Don’t forget to check the hitch. Look for corrosion, cracks or scraping damage. Make sure all the mounting bolts are tight and that the trailer wiring and connector plug are in good condition.

Take an especially careful look at the towing ball. Is the locknut tight? Is the ball still smooth, or is it worn or gouged? Check for any signs of bending or stress cracks. If any problems appear, replace the ball – they’re inexpensive, but a critical link in towing safety.

While your back there makes sure the taillights, brake lights, parking lights and license plate lights are working properly.

Trailer Check

It’s also wise to take a close look at the trailer coupler inside and out. The “jaws” should be adjusted to clamp securely to the ball and dabbed with a good marine grease.


The safety chains should be long enough to allow full trailer turn, but not long enough to drag on the ground. And, the ends that connect to the hitch should be of the snap or clevis variety, not “S”-hooks.

Hand pack your wheel bearings with a good marine-grade bearing grease.
Hand pack your wheel bearings with a good marine-grade bearing grease.

A good spring check-up also includes paying attention to the rest of the boat trailer.
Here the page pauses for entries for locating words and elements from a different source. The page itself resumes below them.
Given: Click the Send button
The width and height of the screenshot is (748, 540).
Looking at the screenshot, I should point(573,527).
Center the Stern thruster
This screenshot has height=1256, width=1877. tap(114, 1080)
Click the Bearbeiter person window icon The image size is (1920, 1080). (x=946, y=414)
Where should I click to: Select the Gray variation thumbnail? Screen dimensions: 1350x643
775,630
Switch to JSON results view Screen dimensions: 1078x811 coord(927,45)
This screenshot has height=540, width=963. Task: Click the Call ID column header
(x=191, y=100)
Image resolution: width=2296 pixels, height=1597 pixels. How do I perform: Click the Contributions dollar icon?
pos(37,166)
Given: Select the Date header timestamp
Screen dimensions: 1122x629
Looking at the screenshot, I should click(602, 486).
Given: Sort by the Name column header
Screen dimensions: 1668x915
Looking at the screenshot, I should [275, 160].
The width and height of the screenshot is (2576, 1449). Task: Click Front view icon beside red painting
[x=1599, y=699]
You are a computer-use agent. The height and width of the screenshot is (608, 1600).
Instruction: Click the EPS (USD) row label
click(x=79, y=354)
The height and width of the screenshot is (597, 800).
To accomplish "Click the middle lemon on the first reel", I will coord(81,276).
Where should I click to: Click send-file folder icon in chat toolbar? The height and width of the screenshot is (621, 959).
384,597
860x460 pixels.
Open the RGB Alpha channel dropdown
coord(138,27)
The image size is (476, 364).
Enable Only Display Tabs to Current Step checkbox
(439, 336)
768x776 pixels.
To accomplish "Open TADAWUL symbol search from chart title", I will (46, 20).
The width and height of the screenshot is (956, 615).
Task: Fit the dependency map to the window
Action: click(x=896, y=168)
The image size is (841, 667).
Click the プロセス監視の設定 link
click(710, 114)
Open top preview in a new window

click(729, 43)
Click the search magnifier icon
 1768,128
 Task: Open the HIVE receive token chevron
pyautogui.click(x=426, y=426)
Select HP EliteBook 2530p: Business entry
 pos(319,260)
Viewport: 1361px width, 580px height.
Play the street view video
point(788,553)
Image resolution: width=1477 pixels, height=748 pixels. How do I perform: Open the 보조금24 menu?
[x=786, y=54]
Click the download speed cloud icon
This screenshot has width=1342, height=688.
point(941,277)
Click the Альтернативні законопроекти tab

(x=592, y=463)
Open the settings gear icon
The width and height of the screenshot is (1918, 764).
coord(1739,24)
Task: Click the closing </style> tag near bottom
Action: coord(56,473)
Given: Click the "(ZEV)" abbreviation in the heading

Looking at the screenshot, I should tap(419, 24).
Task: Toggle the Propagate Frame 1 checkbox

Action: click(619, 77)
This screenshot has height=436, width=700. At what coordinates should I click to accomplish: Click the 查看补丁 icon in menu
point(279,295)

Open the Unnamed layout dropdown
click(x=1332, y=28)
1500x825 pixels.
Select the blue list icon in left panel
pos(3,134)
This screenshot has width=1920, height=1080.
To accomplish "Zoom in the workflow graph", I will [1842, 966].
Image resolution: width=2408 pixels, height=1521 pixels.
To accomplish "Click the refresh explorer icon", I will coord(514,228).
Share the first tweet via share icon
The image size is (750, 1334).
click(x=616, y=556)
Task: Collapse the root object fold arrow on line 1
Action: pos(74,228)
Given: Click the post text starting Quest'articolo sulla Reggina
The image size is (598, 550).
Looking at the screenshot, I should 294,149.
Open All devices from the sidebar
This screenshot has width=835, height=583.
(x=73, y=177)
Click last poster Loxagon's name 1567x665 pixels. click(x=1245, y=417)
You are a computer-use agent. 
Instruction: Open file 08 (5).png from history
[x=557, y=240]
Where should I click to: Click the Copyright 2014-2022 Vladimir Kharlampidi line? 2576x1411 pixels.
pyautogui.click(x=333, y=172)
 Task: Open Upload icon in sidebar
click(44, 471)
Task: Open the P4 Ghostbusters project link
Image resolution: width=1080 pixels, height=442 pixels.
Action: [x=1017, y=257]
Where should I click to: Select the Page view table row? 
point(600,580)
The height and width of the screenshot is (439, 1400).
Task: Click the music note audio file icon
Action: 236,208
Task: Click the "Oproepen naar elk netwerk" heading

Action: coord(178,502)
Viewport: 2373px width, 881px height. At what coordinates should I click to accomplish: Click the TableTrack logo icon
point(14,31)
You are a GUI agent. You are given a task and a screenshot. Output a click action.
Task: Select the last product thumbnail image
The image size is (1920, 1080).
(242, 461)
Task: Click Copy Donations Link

This means giving it a brake job, repacking the wheel bearings, replacing worn tires, repairing damaged bunks or rollers, inspecting the axle springs and hangers, checking the winch cable or strap and lubricating the gears.


Like the tow vehicle, the boat trailer’s tires and electrical system need to be checked and serviced as needed. (The two most common sources of trailer trouble are electrical systems and tires.) Repair/replace any damaged electrical plugs or wires.

None of the above tasks are difficult to do, but doing is essential if you want to get to the water safely all season long without drama along the way.